Exercise brief:
Extract exactly the range of lines bounded by the line containing "Task: Click the Go to flow overview button" and the final line of the listing, both ends included, and no other lines.

Input:
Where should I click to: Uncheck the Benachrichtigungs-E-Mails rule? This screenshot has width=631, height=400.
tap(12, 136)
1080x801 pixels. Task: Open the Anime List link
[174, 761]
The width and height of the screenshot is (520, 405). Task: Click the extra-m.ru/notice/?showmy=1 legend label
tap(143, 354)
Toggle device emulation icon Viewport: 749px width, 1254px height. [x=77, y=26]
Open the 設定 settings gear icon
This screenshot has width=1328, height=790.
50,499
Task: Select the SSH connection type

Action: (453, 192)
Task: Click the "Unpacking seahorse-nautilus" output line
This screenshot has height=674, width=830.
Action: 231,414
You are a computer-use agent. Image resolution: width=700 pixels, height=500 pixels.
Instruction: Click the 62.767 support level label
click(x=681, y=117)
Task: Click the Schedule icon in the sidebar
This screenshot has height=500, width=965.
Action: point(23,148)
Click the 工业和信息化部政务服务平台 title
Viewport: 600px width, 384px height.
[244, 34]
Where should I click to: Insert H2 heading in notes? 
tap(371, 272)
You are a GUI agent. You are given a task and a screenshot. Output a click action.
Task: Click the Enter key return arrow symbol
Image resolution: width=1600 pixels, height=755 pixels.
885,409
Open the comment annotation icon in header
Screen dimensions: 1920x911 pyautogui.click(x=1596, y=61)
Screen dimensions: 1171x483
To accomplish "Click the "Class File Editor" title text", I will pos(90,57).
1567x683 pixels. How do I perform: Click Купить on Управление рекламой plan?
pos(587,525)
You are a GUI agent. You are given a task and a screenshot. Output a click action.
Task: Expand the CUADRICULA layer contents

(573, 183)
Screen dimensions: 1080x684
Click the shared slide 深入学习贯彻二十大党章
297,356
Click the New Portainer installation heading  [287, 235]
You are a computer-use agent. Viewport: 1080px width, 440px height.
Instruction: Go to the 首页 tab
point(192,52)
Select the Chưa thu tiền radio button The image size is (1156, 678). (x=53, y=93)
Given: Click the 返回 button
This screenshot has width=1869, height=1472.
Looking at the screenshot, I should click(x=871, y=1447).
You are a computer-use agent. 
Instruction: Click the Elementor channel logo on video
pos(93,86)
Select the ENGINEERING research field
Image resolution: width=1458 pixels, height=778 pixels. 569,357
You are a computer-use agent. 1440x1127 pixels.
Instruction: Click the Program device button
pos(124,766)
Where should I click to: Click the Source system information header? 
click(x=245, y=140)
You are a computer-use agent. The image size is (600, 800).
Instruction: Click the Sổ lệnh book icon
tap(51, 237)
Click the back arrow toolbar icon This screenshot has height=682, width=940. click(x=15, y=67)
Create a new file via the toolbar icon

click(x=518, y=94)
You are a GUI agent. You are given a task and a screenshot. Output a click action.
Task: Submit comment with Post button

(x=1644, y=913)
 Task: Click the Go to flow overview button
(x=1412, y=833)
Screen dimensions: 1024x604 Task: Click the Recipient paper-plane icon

Exercise response:
 Task: Click the Go to flow overview button
(x=1412, y=833)
Screen dimensions: 1024x604 Task: Click the Recipient paper-plane icon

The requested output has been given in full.